**Brief:**
The line containing "Click the warning" and every line after it, through the end of the records below: repeat them exactly, nothing more.

Supplied entries section start

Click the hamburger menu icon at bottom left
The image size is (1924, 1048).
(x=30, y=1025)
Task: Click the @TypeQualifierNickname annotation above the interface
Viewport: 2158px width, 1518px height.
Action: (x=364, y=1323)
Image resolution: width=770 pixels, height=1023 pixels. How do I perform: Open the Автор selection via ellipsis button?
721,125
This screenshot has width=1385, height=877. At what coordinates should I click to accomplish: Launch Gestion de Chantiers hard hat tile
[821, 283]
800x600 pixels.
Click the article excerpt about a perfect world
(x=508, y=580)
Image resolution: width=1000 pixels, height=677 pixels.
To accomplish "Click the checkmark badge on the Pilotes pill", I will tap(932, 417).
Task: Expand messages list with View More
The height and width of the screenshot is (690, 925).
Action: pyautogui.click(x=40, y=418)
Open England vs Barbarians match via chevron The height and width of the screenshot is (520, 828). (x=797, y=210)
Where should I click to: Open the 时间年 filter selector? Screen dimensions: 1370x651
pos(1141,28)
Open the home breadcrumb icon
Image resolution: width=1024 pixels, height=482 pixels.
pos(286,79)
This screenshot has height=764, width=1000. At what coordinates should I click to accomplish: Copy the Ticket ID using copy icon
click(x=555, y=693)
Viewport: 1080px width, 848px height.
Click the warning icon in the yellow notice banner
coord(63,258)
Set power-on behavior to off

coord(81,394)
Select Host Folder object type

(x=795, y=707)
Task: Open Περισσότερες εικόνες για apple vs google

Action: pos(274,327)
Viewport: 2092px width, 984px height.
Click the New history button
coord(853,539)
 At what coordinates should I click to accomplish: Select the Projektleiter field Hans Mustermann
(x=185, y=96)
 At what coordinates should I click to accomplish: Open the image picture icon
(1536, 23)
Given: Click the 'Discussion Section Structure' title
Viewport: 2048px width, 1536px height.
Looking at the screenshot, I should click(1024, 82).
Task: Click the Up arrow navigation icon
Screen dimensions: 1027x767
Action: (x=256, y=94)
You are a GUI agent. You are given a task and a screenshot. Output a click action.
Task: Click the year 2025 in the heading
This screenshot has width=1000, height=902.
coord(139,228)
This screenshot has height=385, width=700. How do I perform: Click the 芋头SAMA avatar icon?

Supplied entries section end

**Solution to the problem:**
Click the warning icon in the yellow notice banner
coord(63,258)
Set power-on behavior to off

coord(81,394)
Select Host Folder object type

(x=795, y=707)
Task: Open Περισσότερες εικόνες για apple vs google

Action: pos(274,327)
Viewport: 2092px width, 984px height.
Click the New history button
coord(853,539)
 At what coordinates should I click to accomplish: Select the Projektleiter field Hans Mustermann
(x=185, y=96)
 At what coordinates should I click to accomplish: Open the image picture icon
(1536, 23)
Given: Click the 'Discussion Section Structure' title
Viewport: 2048px width, 1536px height.
Looking at the screenshot, I should click(1024, 82).
Task: Click the Up arrow navigation icon
Screen dimensions: 1027x767
Action: (x=256, y=94)
You are a GUI agent. You are given a task and a screenshot. Output a click action.
Task: Click the year 2025 in the heading
This screenshot has width=1000, height=902.
coord(139,228)
This screenshot has height=385, width=700. How do I perform: Click the 芋头SAMA avatar icon?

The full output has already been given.